→ Data excerpts
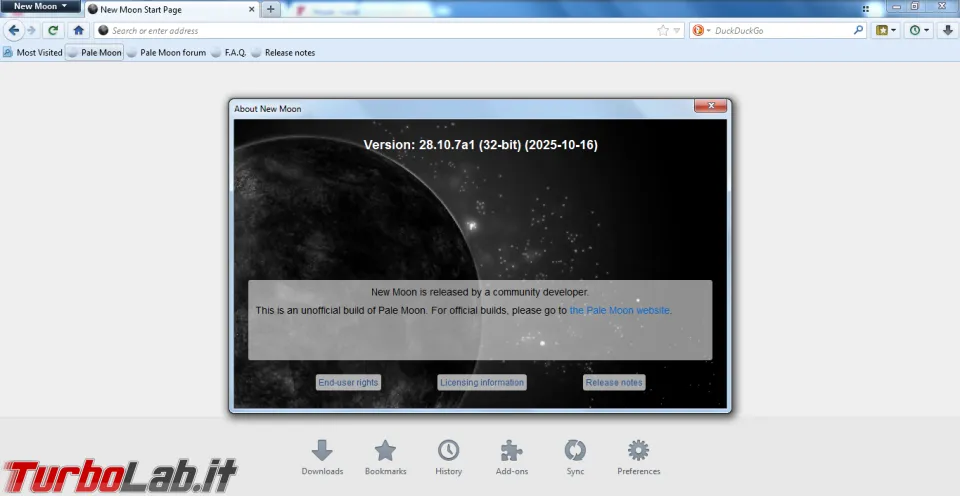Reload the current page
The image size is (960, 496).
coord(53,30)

...

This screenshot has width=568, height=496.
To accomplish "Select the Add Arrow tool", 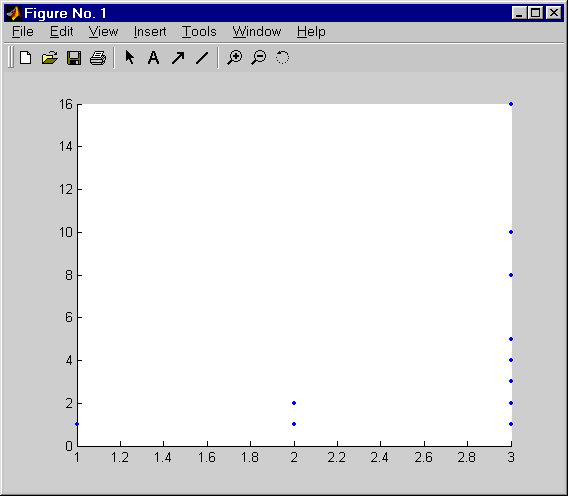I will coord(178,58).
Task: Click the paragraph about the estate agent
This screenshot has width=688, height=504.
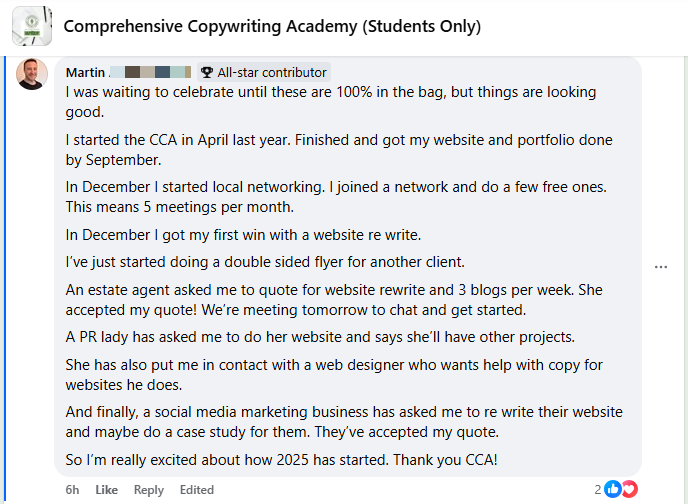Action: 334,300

--

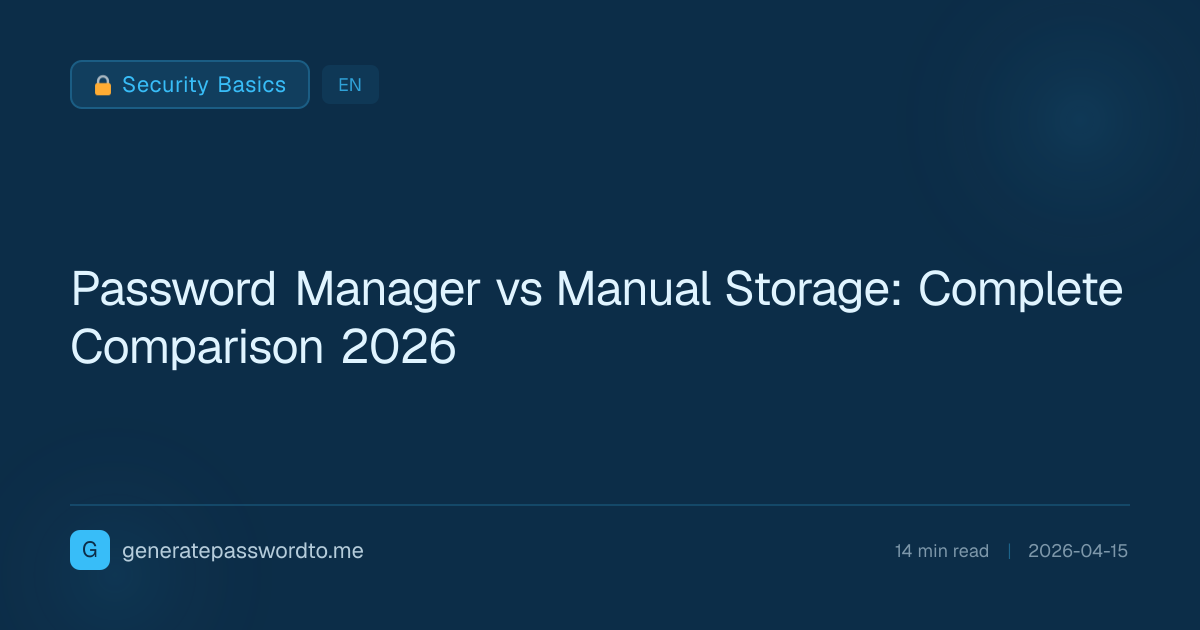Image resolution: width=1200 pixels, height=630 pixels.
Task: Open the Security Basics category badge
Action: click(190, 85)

→ Goal
Turn the stretch of entries from the line containing "Reload the current page" through the line containing "coord(53,30)" into a Markdown table with the columns Row and Line, one row per line and no blank lines. Leave out the pictures.

→ Result of this task
| Row | Line |
|---|---|
| 1 | Reload the current page |
| 2 | The image size is (960, 496). |
| 3 | coord(53,30) |